Sauvageau note que « personne n’est à temps plein » dans l’organigramme qu’elle chapeaute. L’entraîneuse-chef Isabelle Leclaire, ses adjoints et la brochette de spécialistes et consultants externes qui contribue aux succès du programme le font tous avant tout pour l'amour de leur sport.

« À peu près toutes les semaines, on cogne à la porte de Manon. Ça en prend plus », constate-elle.

Manon Simard, la directrice générale des Carabins et du CEPSUM, le centre sportif qui les abrite, a approché Julien BriseBois à l’automne 2019 afin de tâter son intérêt à joindre le Club des Gouverneurs des Carabins, un regroupement de donateurs qui supportent la vie sportive de l’Université. BriseBois a été diplômé de la Faculté de droit en 1999.

« Ça n’a pas été une rencontre ordinaire. Il voulait savoir beaucoup de choses dans le détail. Il cherchait à comprendre ce qu’on faisait, comment on le faisait. Et les réponses grises, ça ne marchait pas, ça prenait des réponses claires. J’ai adoré cette rencontre », s’est souvenue Manon Simard.

« C’est un réflexe naturel de donner à mon alma mater, a commenté BriseBois. Les gens sont surtout familiers avec l’équipe de football, mais compte tenu du fait que je gagne ma vie dans le milieu du hockey, lorsque j’ai été approché, c’est à l’équipe de hockey que j’ai voulu être associé. »

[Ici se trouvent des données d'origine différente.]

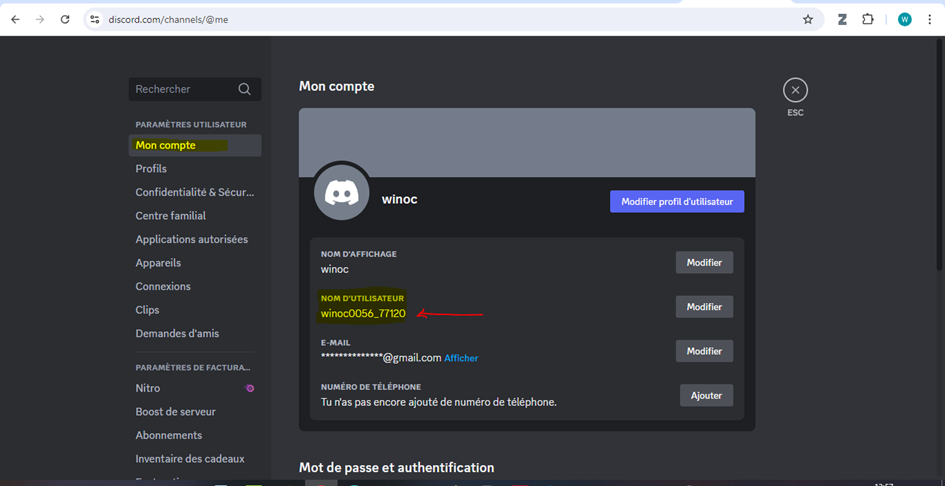Click Ajouter to add phone number
Viewport: 945px width, 486px height.
pos(706,396)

Le rôle de BriseBois dépassera celui de simple mécène. L’ancien avocat s’est dit ouvert à faire profiter les dirigeants des Carabins de sa grande expérience de gestionnaire et de sa position d’influence dans l’une des meilleures équipes de la LNH. Il a déjà réfléchi, par exemple, à la possibilité d’inviter les entraîneuses au camp de développement du Lightning.   

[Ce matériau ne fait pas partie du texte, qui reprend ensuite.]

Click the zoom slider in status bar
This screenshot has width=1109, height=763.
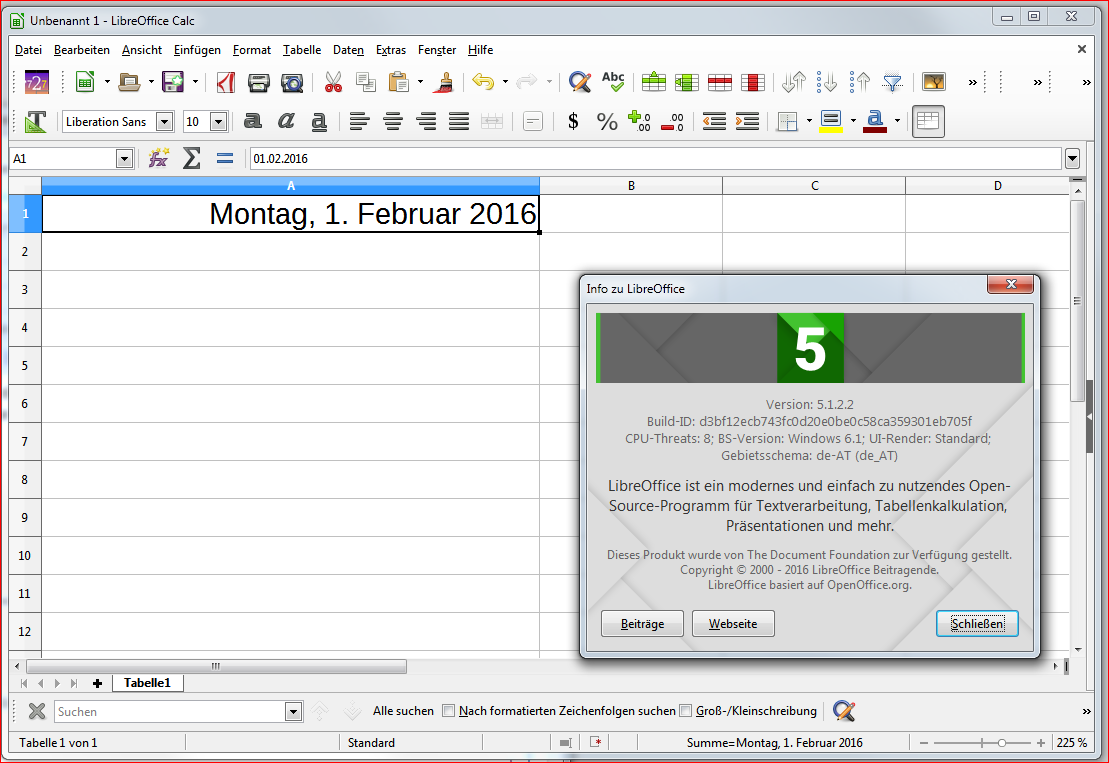[x=1000, y=743]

« Et dans le mesure où je peux faciliter des mises en contact entre Isabelle, son personnel et des gens du monde de hockey que je connais, ça va me faire plaisir de le faire », ajoute-t-il.

Mais ce qui est surtout souhaité, c’est que l’implication d’un ancien jouissant de sa réputation et de sa visibilité en incitera plusieurs autres à suivre son exemple.

Une culture à installer au Québec

« Je suis content de pouvoir aider. Mais l’idée, c’est de mettre en lumière le fait qu’on a besoin de redonner à nos institutions au Québec. Les diplômés doivent faire une meilleure job », clame BriseBois.

« C’est moins dans notre culture, les francophones. Il faut être prêt à l’admettre pour avancer. Il faut qu’on fasse notre part. Oui aujourd’hui je fais un don, ça va aider l’Université. Mais ce que j’espère, c’est inspirer d’autres diplômés à faire des dons pour qu’on puisse atteindre les objectifs que les Carabins se sont fixés. »

Danièle Sauvageau a parlé d’un don « qui vient lancer un message très clair aux anciennes et aux joueuses actuel que la philanthropie fait partie de la culture de notre programme ».

Selon Manon Simard, les Carabins ont convaincu plus de 300 nouveaux donateurs au cours de la dernière année et veulent en rejoindre encore davantage en 2021. Une campagne de financement qui aura comme objectif de récolter 20 M$ des poches d’anciens étudiants est en préparation.

« Est-ce difficile? Oui. C’est définitivement une culture à changer, mais on doit également s’organiser pour aller voir les gens. Un des commentaires marquants que nous a faits Julien, c’est qu’il nous a dit : ‘Je suis content que vous m’appeliez, je suis content de vous rencontrer’. On a du travail à faire. »

Dans le cas de l’équipe de hockey, un financement accru pourrait permettre de se battre à armes égales avec un programme comme celui des Martlets de McGill. « On est à peu près à la moitié d’où on voudrait être », estime Danièle Sauvageau.

Mais Manon Simard affirme que pour d’autres programmes, la contribution de donateurs externes est carrément une question de survie.

« Ça peut aller jusqu’à sauver une équipe. Il y a deux programmes pour lesquels, post-pandémie, on va avoir besoin de soutien sinon on n’y arrivera pas. »

« C’est un processus qui est en démarrage pour nous, la philanthropie. On est aussi en train d’apprendre c’est quoi une culture philanthropique. C’est assurément la clé de l’avenir et c’est là-dedans qu’on va s’investir », conclut Mme Simard.